With the aim of understanding the viscoelasticity of wood three-dimensionally, matched samples of Japanese cypress were loaded in uniaxial tensile creep tests in the L, T, and R directions. The longitudinal and transverse strains were measured for each type of specimen. The viscoelastic Poisson’s ratio and the viscoelastic compliance were successively determined during creep. The principal results are as follows:

  1. 1.

    The changes in the transverse strains showed the same tendencies as those in the longitudinal strain, in all directions of loading; specifically, the absolute value of transverse strain increased during creep, although the rate of increase in the absolute value tended to gradually decrease.

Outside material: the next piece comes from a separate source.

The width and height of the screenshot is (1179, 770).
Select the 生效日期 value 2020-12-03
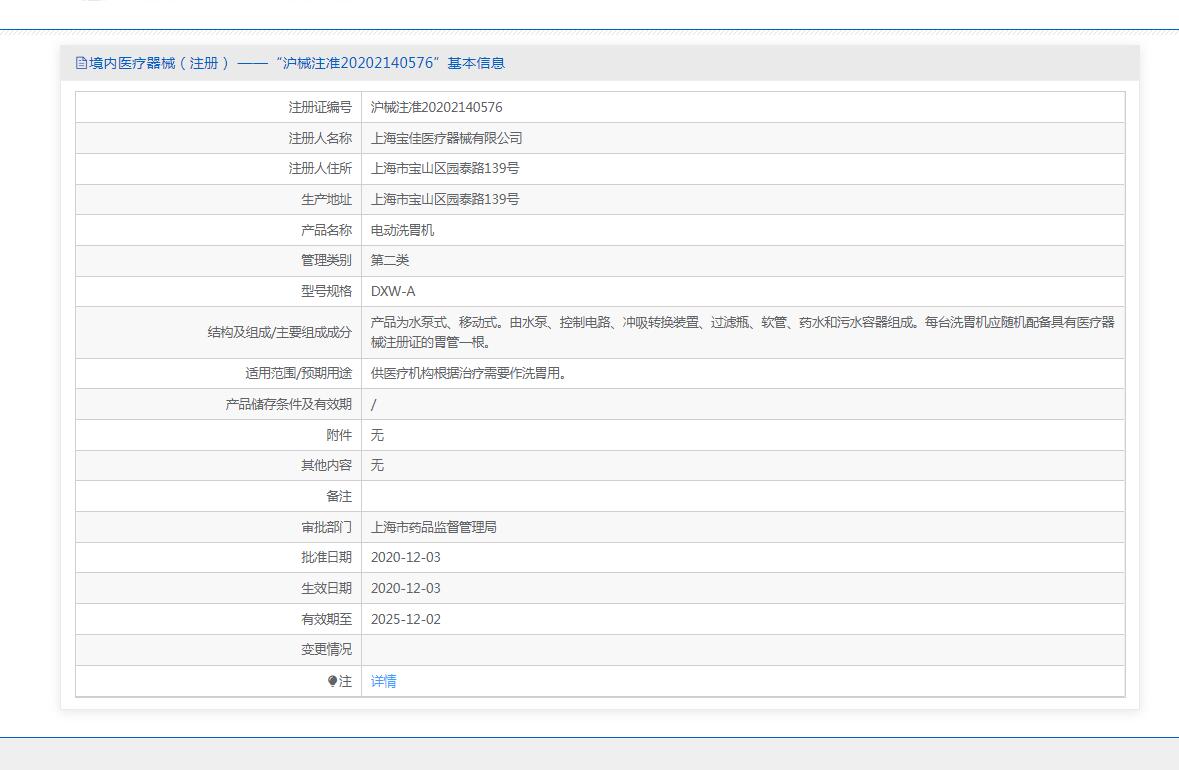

Immediately after the removal of the load, transverse strain recovered sharply; subsequently, it recovered more gradually.

  2. 2.

    All the viscoelastic Poisson’s ratios and the diagonal elements in the non-shear viscoelastic compliance matrix increased logarithmically during creep. Conversely, the off-diagonal elements in the non-shear viscoelastic compliance matrix decreased logarithmically during creep.

  3. 3.

    The reciprocal elastic compliance condition for orthotropicity of wood was satisfied in three dimensions.

  4. 4.

    The reciprocal viscoelastic compliance condition was not satisfied in any of the planes.

Extending the laws of viscoelasticity from one dimension to three dimensions allows the orthotropic viscoelasticity of wood to be expressed in a more detailed and systematic manner. This will lead to more rational designs of wood and wood-based materials as anisotropic materials.